• ARTICLE:
Eating the Lyon

Cuisine Capital of France: that is Lyon. We are here again, curious to find out more about what holding this title means. What do people eat and how much do they pay in the markets, the bars and restaurants? I have anecdotally added to my sense of what’s happening.

We rented an apartment on a busy street near the center of town. Next door as well as across the street are very popular local bars. Beer is the alcoholic beverage of choice in these bars, not wine, so if you think France is a strictly or even predominantly wine culture you should take pause. The French love to eat, but take pause again. In the bars very few people have something to eat, not even peanuts or some such, as they nurse their beer for hours while blathering to friends and lovers.

Also on our street, practically next door, is a bakery, labeled ‘artisan.’ Aside from the mighty French baguette, there’s the even better ‘tradition,’ produced the old fashioned way, yielding a crustier bread and better text for many 10 or 20 cents more. The French have bread making down to an art – the ones more ‘scientifically produced are termed ‘pain industrial’ and do not compare to the real thing, excelling only in shelf life.

• GIVEN MATERIAL:
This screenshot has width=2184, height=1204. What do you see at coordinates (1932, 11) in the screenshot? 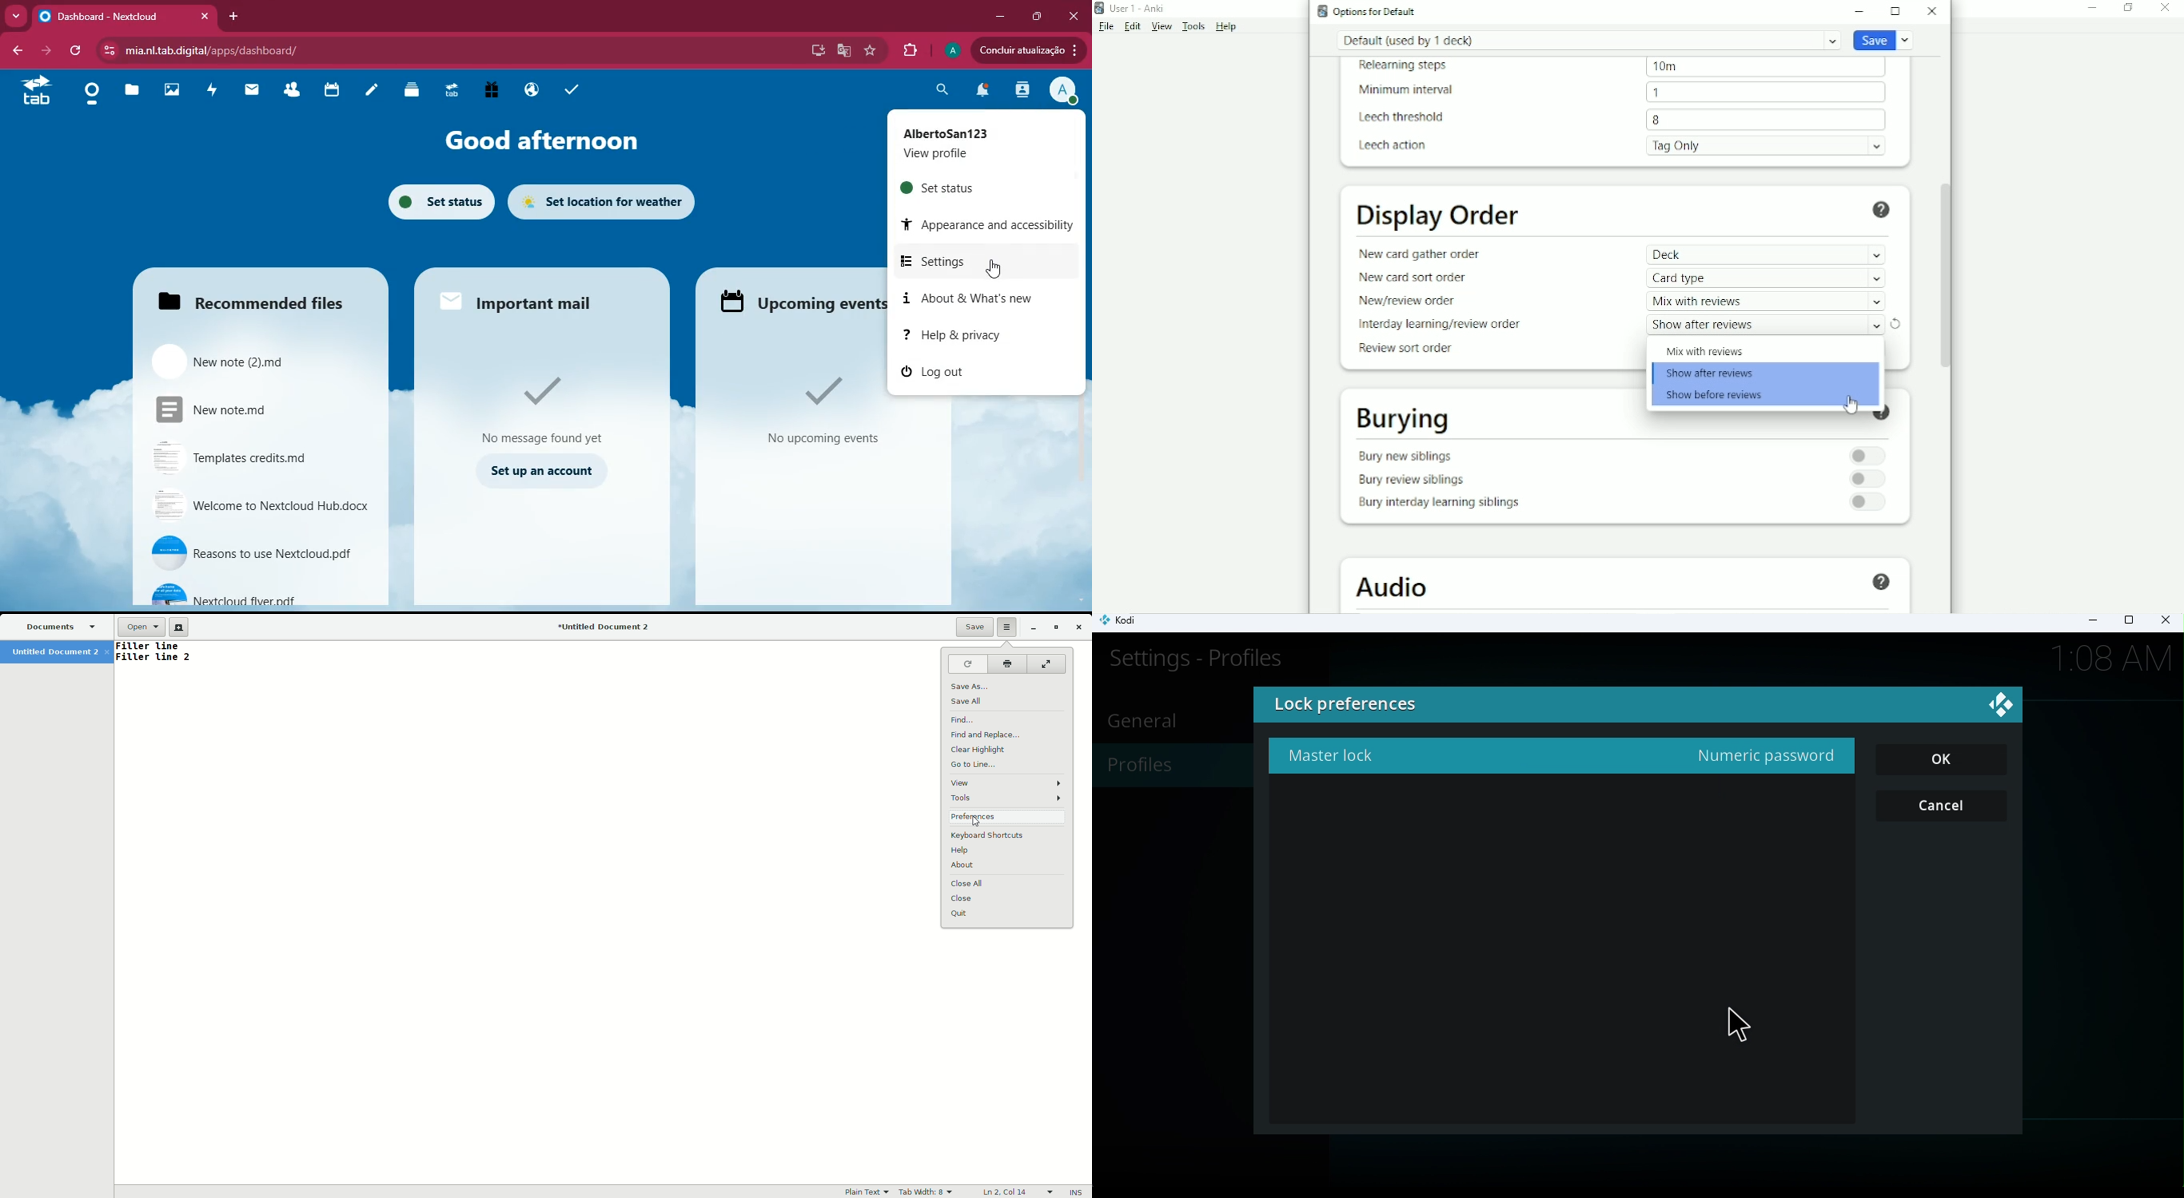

• INSTRUCTIONS:
(a) Decide whether each statement agrees with the article on eating in Lyon, answering yes or no and quoting the words of the article that settle it: (i) the apartment was near the center of town; (ii) wine is the alcoholic drink of choice in the bars on the street; (iii) 'pain industrial' is better than the real thing only in shelf life.
(b) Summarize the article on eating in Lyon in two sentences.
(c) Pick up the article on eating in Lyon after its last sentence and continue it.
The lines above come from a different source than the article on eating in Lyon.

• EXERCISE RESULTS:
(a)
(i) Yes: "We rented an apartment on a busy street near the center of town."
(ii) No: "Beer is the alcoholic beverage of choice in these bars, not wine"
(iii) Yes: "excelling only in shelf life."

(b) Back in Lyon, the Cuisine Capital of France, the visitors rented an apartment on a busy street between popular local bars, where people drink beer rather than wine and rarely eat anything while nursing their drinks for hours. Nearby, an artisan bakery sells baguettes and the crustier 'tradition,' and real French bread far outclasses 'pain industrial,' which excels only in shelf life.

(c)
You pay by weight for some breads.

Not far away is a patisserie, a pastry shop that may also sell chocolate. The red pastries you see below, called pralines, are a Lyon specialty, made with almond paste and red dye. It is super sweet pastry. There is also a wide, no, an immense variety of other desserts, from the wonderful eclair to the Napoleon, short like him, but otherwise tasty.

Patisserie, watercolor painting

Many bakeries offer a lunch special, a baguette, a beverage and a dessert for €7-9. By comparison, most sit down restaurants offer a first, an ‘entree,’ (meaning the first course), a ‘plat’ (main course) and sometimes either a dessert or coffee for around €20, an amount most people can not afford to do too often. The minimum wage is about €18,000 a year.

An extra fancy chocolate shop

Here’s what’s on offer at this place (see below) for €18.50. You get an entree + plat or plat + dessert, pay €4 more to get all three. For firsts there is a ravioli with a cheese sauce made with St Marcelin cheese, or onions gratinee, or eggs muerette (a red wine sauce cooked with bacon, onions, shallots, mushrooms and various spices). For seconds there is a steak, a foix gras dish, or a pork filet. For dessert its a praline tart with whipped cream, a fromage blanc (a not sour, sour cream like cheese) dish, a cheese spread with herbs or a sorbet.


Beaujolais wine is produced just a bit north of Lyon. The low tannin Gamay grape is primary in the area. Among the famous wines are Nouveau Beaujolais, a fresh wine that comes out with great fanfare in early November each year. Since the region is so close I expected wine tasting to be a big part of the local scene. Indeed, there are about 16 wine bars, nothing compared to the number of regular bars, but I think far more than one would find elsewhere in France, let alone other wine producing countries.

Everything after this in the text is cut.